The plot already feels idiotic as hell but here’s where things verge on the pantomime – Bruce’s diary is called “My Diary” with love hearts drawn on the cover and is lying in plain sight! This is partly an excuse to have the 9 artists – yes, 9 – who worked on this book to supply their own version of the Bat suit, and they’re uniformly terrible! 

So Ra’s takes the designs and turns them into outfits for his elite assassins, the Brotherhood of the Demon, and make them into the Brotherhood of the Bat! They set about killing off Gotham’s roving gang problem. I know Ra’s wants to disgrace Bruce’s memory by having Batmen kill, but surely there’s a better way of restoring order? Relying on 8 guys to do it all? What about the rest of his organisation?
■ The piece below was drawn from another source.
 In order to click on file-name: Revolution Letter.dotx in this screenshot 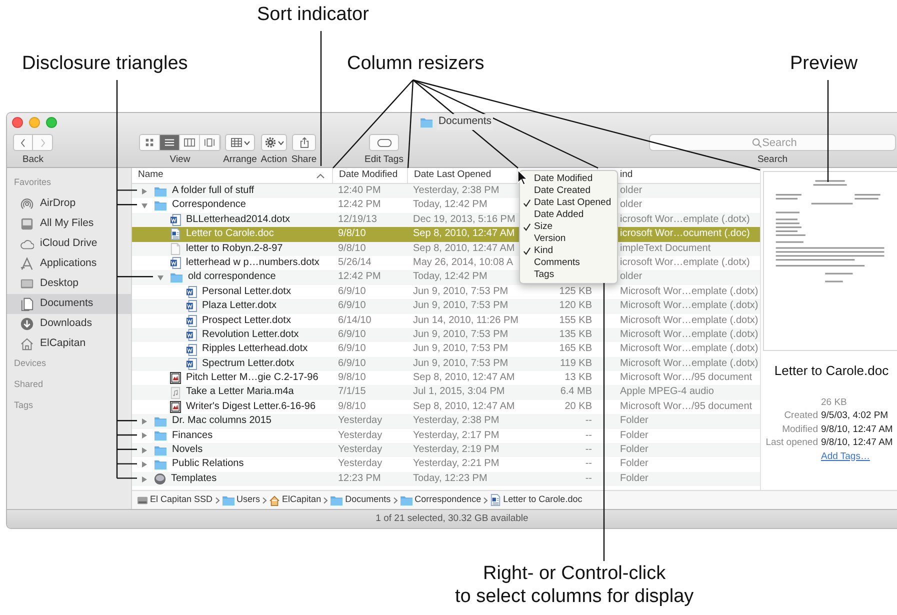, I will do `click(250, 335)`.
Then we’re introduced to Talia who’s living in some protected part of Gotham with her mulleted son Tallant, who ironically has none! Why did Talia leave the League of Shadows? Why doesn’t she have any henchmen? Why is she a mousy Aunt-May-like figure? No idea. Tallant is Talia and Bruce Wayne’s son and, even though he looks just like him, doesn’t realise this until his 20s! 

Tallant decides to become the true Batman and bring down the Brotherhood from the inside by infiltrating it. Here’s another one of those weird moments when Tallant meets Ra’s – Ra’s stands up, goes behind his stone chair, a couple of minutes pass, and then he emerges in his demon Batman suit. So he was changing behind his chair? That’s hilarious – I think Tallant should’ve made his move then when Ra’s is down to his boxers and socks and beat him up then! I’m surprised Moench didn’t add an extra line for Ra’s – “No peeking, now!”. 

Anyways, Tallant begins tediously picking off the Brotherhood one by one and even though Ra’s notices his Brotherhood thinning and even though he’s the head of a global network of assassins, he doesn’t bother replacing them. So his plan to restore order to the world was these 8 nondescript guys (we never know their names, they just wear Bat suits) and no-one else! Then another bizarre scene happens after Ra’s informs them of their depleted ranks, when he says “You may disperse now but remain in the cave to await further orders” and the Batmen run off in random directions in the cave at speed! Where are they running to?! They don’t have rooms or anywhere to hang out! It’s like they’re kids playing a game of hide and seek! 

Brotherhood of the Bat is sheer madness from start to finish but in a completely half-assed way like Moench was being even lazier and stupider than usual, did one draft of the script, handed it in, then went back to his Play-Doh. This is a book where Barbara Gordon is an ancient old lady – but Jim Gordon is still alive! How old is Gordon!?! And the ending is amazing – Tallant and Ra’s sword fight until Ra’s gets tired of all the nonsense and literally walks away saying he’s bored and that he’s giving Gotham back to Mullet Man! That might be the laziest ending to a Batman story I’ve ever read, and it’s so funny! 

I liked that every version of the Batmobile was used by the different Batmen and the story made me laugh a lot, which I expected it to do, but this is in no way a good Batman book on any level. Want to read a short, totally inept Batman story that makes no sense? Brotherhood of the Bat, or any Doug Moench Batman comic, is for you!